Corn silage is a high-yielding, high-energy, low-protein forage commonly used to feed dairy heifers, lactating dairy cows and beef. The fermentation process that is created in silos and bunkers helps to lock in nutrients and make the feed more palatable.
The length of the cut is important. Too fine, and milk fat tests in cows drop, while too coarse leads to too much oxygen in the silo, leading to waste due to poor fermentation. A practical rule of thumb is that most silage particles should be about ½ inch long, with 15-20 percent of the particles being about 1 inch in length. If the silage is dry (i.e. below 60 percent moisture), the chop length should be reduced to ¼ inch to promote better packing.
Rapid filling and tight packing are essential to reduce the amount of air in the pack. Packing is generally recommended after each load in a bunker silo. When the silo is full, it is typically crowned in the center to shed moisture and covered and sealed with polyethylene. To maintain a tight seal, old tires are often cut in half and strewn about on the plastic. Others have used about 4 inches of sawdust over the top of the plastic wrap.
The moisture at which the corn is chopped is also important. Too wet, above 70 percent, results in fermentation by undesirable acid forming bacteria, large losses in volume of desirable nutrients that leak out through seepage, and poor animal consumption of the feed. Too dry, and fermentation may be slowed significantly, resulting in large losses of quality feed.
Forage to be stored in horizontal silos should be near 70 percent moisture in order to facilitate tight packing and air exclusion. Most upright silos should be filled with 60 to 66 percent moisture forage to avoid seepage; however, this will vary somewhat depending on the height and diameter of the silo, since packing is achieved due to the height of the column of forage. Nevertheless, factors such as degree of packing, type of silo, and presence of additives can influence how wet a silage may be stored.
It would be great if there were a way to glance at corn and know the exact moisture content. However, there is a great deal of variation among hybrids and field conditions that make that a bit of a guessing game.

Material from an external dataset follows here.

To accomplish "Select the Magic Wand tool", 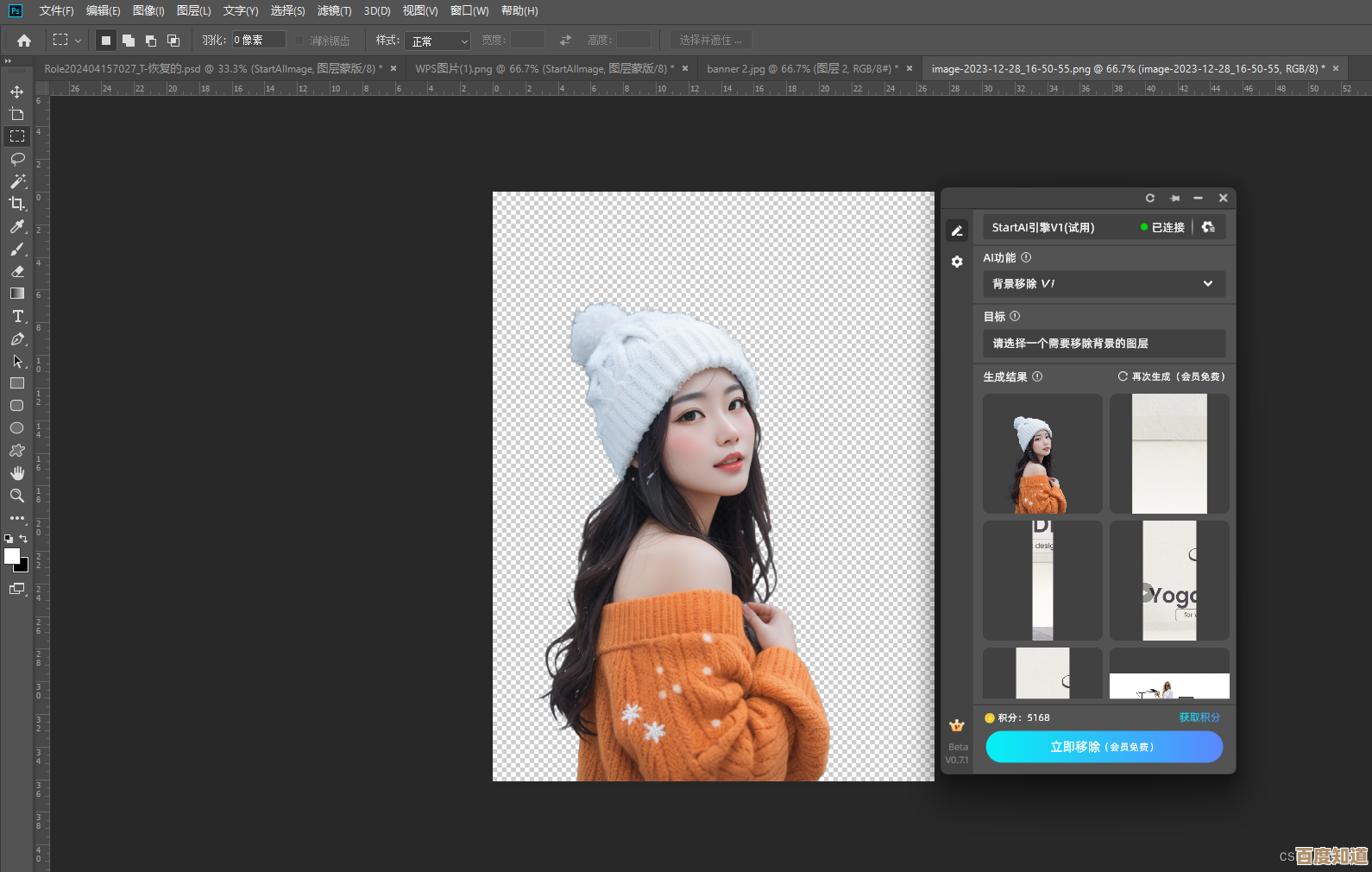I will [x=17, y=181].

Under normal conditions, plants that are ready for harvest will exhibit some browning of the lower leaves while the upper 3/4 of the plant will be green. Husks will be dried to a tan color, ears will have fully dented and glazed kernels, and whole plant moisture will be in the range of 60 to 68 percent.
In addition to the general physical appearance, there are two specific characteristics that have been used to estimate plant maturity and grain moisture concentration. These characteristics, black layer formation and milk line position, are also related to whole plant moisture concentration.
A corn plant continues to increase in dry weight until it is physiologically mature. At maturity, black layer formation occurs when several layers of cells at the tip of the kernel die. When these cells die, dry matter accumulation ceases. The black layer can be used as an indication to begin harvesting because the onset of black layer and desirable moisture content for ensiling tend to coincide.
Although black layer formation can be a useful indicator of crop maturity, it is sometimes difficult to decide when the layer is truly “black.” Variability in the intensity of the black layer can be confusing to the inexperienced observer. Also, there seems to be some variation in the intensity of the black layer among hybrids.
The milk line is a visual indicator of kernel maturity. If an ear of corn is broken, the tip portion of the ear will show the endosperm face of the kernels. It is here that the milk line can be observed. As the plant develops and the kernels mature to the full dent stage, a distinct line can be seen progressing from the kernel crown to the base. The milk line separates the solid from the liquid portion of the kernel.
When the milk line is half way between the crown and the tip, kernel moisture is about 40 percent. At the half milk stage, over 90 percent of the “normal” yield of grain can be expected. When the milk line has reached the kernel base and becomes indistinct, the kernel base can be probed with a knifepoint to see if milk remains. Kernels containing no milk are physiologically mature and should contain a fully developed black layer.
Black layer development and milk line position may aid in estimating whole plant moisture percentage, but plants with a fully formed black layer or with little or no milk remaining in the kernel are too dry for optimum silage harvest.